Give thanks. The final strategy for COVID is something I’ve learned from another friend in the neighbourhood and have adopted as my own. I’ve kept gratitude journals over the years and prayed lists too. But this is simpler and means more to me. At the end of every day I write down one thing that has made the day extraordinary: some encounter, some event, some exchange. For me that might mean crossing paths with wildlife; experiencing a piece of art in word, image, or sound; a rich conversation with a friend or receiving a comment from a complete stranger. Often something small in the scheme of things.

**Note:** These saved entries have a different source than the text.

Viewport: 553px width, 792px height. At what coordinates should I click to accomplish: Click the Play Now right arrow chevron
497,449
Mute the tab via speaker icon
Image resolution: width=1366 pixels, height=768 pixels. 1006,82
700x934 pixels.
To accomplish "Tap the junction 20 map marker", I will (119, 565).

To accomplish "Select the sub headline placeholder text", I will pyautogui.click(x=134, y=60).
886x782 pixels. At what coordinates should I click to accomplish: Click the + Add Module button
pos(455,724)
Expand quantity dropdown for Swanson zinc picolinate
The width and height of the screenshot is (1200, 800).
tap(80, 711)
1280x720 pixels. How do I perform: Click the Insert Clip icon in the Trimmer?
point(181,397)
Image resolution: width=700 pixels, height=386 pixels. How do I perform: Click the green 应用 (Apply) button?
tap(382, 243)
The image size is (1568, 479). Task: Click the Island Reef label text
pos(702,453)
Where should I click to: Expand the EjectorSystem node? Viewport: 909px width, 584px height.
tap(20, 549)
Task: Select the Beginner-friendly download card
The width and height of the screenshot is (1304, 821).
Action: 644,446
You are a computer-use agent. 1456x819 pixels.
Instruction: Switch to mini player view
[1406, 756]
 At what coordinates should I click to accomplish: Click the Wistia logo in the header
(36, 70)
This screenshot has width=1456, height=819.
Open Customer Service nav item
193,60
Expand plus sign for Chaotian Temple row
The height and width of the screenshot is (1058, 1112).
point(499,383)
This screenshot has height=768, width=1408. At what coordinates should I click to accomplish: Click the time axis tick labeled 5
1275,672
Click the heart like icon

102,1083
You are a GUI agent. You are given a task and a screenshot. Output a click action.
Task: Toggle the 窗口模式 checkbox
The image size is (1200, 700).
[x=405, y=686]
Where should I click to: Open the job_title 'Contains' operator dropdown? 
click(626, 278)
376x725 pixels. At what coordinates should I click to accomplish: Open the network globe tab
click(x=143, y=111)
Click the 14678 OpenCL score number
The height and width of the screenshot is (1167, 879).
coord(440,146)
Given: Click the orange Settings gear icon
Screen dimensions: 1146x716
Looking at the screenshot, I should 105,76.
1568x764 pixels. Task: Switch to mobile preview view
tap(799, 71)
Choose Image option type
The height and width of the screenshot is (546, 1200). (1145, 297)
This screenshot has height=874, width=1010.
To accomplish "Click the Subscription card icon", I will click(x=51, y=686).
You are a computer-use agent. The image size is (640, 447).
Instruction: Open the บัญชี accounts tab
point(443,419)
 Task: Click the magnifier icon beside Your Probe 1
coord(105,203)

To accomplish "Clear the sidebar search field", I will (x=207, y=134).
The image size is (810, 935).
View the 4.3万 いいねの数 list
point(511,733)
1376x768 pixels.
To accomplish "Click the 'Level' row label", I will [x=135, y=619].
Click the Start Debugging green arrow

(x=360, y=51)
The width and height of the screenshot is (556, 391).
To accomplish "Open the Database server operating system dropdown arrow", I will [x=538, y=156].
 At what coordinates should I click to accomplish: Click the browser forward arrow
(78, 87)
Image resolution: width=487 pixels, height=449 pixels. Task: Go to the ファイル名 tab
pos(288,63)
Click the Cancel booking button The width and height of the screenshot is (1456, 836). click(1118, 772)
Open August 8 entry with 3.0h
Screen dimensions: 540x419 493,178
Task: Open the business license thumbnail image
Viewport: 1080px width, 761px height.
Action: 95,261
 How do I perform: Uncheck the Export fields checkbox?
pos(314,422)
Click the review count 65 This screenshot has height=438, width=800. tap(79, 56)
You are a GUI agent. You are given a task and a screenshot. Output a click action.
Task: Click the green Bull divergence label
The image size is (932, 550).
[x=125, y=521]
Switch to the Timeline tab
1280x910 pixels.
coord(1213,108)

Savour the fullness in the nothingness of this time.


  1. Betty Jane Hegerat
    June 19, 2020

    Three strategies.
    Savour the fullness.

    Thank you, Audrey

  2. Audrey Brooks
    June 20, 2020

    Dear Audrey,
    It is important for me to read your words today. It is World Refugee and Indigenous peoples day, and I was listening about how many countries are using the Covid 19 issue to close their borders to refugees. Conditions in the refugee camps are terrible, with crowding, lack of water, and violence. there are 700,00 refugees in Bangladesh; 5 million in Latin America; and 80 million worldwide. I feel so helpless about not being able to change this, as others are, I am sure.
    It helps to have your words as a meditation and a time to reflect, to walk in the valley and open my heart in love for all those people. On July 12 I have the 12th annual Genocide Memorial Service, on Zoom at 10:30 a.m, which will be broadcast across Canada for the first time. I can’t do much, but witness, bring hope, and interconnection among all people. Hugs, and blessings, Audrey Brooks

  3. m.j.thibodeau
    June 20, 2020

    Dear Audrey, I am deeply moved by the words I encounter in your sharings. Words began as light and shadow. Beings of energies revealed billions of years ago, words carry the past into the present and into the future. We are words in this silent something with one most frightening word COVID which bring deaths, horrors and sorrows. Within this shadow there is light which speaks of gathering within.

    ~ m.j.t.

  4. Audrey
    June 20, 2020

    Thank you all for sharing your journeys and your witness of this time.

  5. Kate
    June 22, 2020

    Following my recent move, I have new terrain to map out and will walk along my river, keeping in mind hidey-holes. We all peer out from our own hidey-holes. So good to connect. ?

    • Audrey Whitson
      June 22, 2020

      So true. Happy trails!

  6. Carolyn Pogue
    June 23, 2020

    Thank you for this thoughtful reflection, Audrey. How curious and lovely that our feet can be our teachers as well as our transportation to adventure.

  7. LindaL
    July 11, 2020

    I found a lot to think about in your blog. I have found walking to be a saving grace in the time of Covid-19. We are so lucky to live in such beautiful neightbourhoods. The tress, especially the evergreens, are just glorious this year. I hope your ankle is healed now. By the middle of April I was feeling quite unmoored so I started writing down what I did each day to give me a sense of balance and accomplishment. I am going to try your strategy of giving thanks by writing down some wonderful thing that I experience each day. I do see a lot of wonderful things in summer: I saw a gigantic dragon fly the other day. I joked to Colin that it blocked out the sun.
    Sometimes, like your friend Audrey Brooks, I feel overwhelmed with the bad things happening in the world. Yesterday I saw a demonstration of the Oromo people of Ethiopia and I felt like crying. I’m trying to have hope that the Indigenous and Black lives movement will create change – and I’m trying to remember that change can be incremental but still important. Thanks for your thoughtful blog.

    • Audrey
      July 11, 2020

      We are lucky in Edmonton to have the river go through so many neighbourhoods. Thank you, Linda.